September 23, 2017
“Given the availability of websites & internet connectivity, it’d appear justified if all information in regard to bed occupancy is made available to the public”
Shocked at the report of death of a newborn in a govt. hospital, the Delhi HC on Friday took suo motu notice of the incident.
A bench of acting Chief Justice Gita Mittal & Justice C Hari Shankar also recommended putting all the information on bed occupancy & other facilities online, so that the patients know where the nearest best medical assistance could be availed.
The bench observed, “Perhaps if this info. was available to the family of the newborn in the case, the life of the child could’ve been saved.”
It said that the report “highlights difficulties faced by patients for want of information regarding facilities & capacity of the hospitals & also the status about the utilization of these facilities on any public platform,” the High Court observed, adding that such info. would ‘obviate’ distress to the public & ‘ensure availability’ of medical help at the earliest.
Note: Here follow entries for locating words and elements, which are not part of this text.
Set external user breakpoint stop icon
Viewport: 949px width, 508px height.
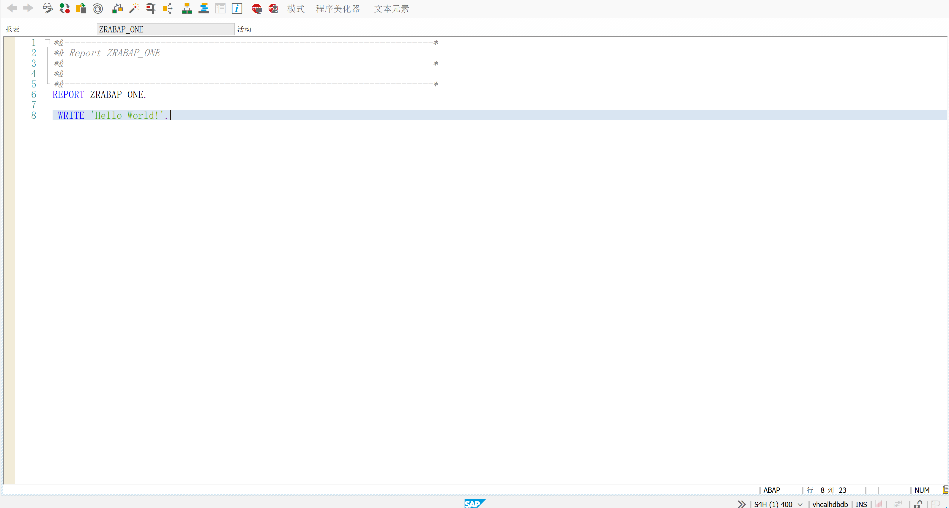click(x=273, y=8)
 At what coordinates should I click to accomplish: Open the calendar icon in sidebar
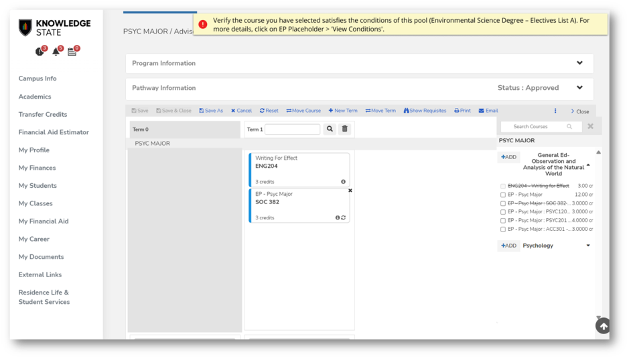(x=72, y=52)
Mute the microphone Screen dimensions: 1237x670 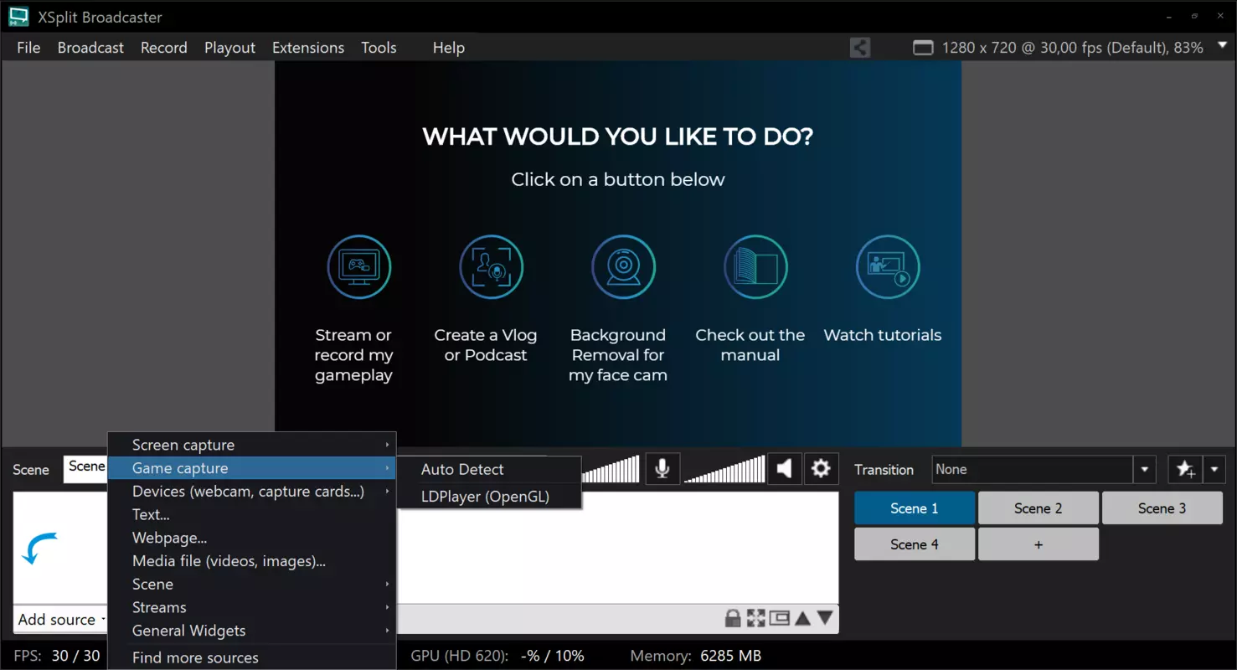point(662,468)
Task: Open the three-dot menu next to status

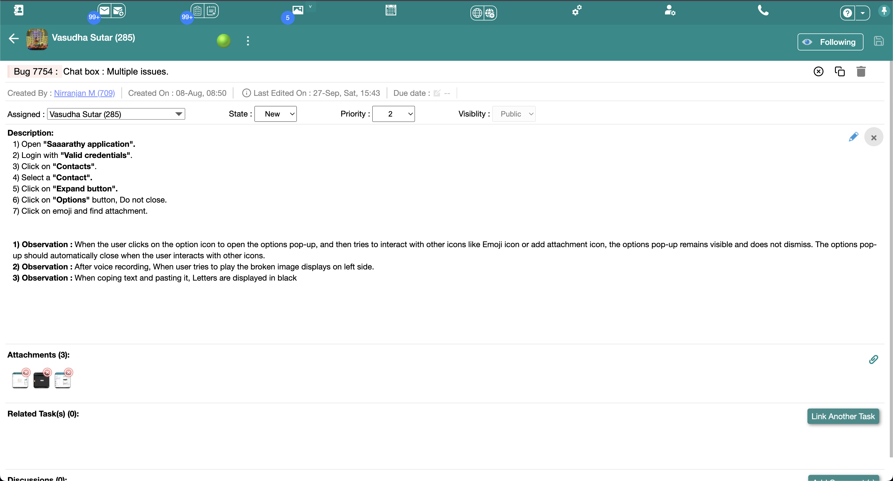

HC acted after adv. Ashok Aggarwal brought to its notice the news report that a newborn died as the family failed to get ventilator-fitted bed in 4 govt. hospitals. It issued notice to the Centre, the Delhi govt. & the 3 corporations, who run hospitals in Delhi.
“Given the availability of websites & internet connectivity, it’d appear justified if all information in this regard especially, the position with regard to bed occupancy at a particular point of time is made available to the public,” HC said. The HC asked the authorities concerned to examine the issue & file their report within 4 weeks and fixed the matter for further hearing on November 21.
The report stated the newborn girl died at the Jag Pravesh Chandra hospital in Delhi as it din’t have ventilator support, while the 3 other government hospitals had refused admission saying that no critical care beds were available.
As per a report, the baby, after a normal birth on 20th September, was diagnosed with birth asphyxia which causes less oxygen to go to the brain and necessitates ventilator support.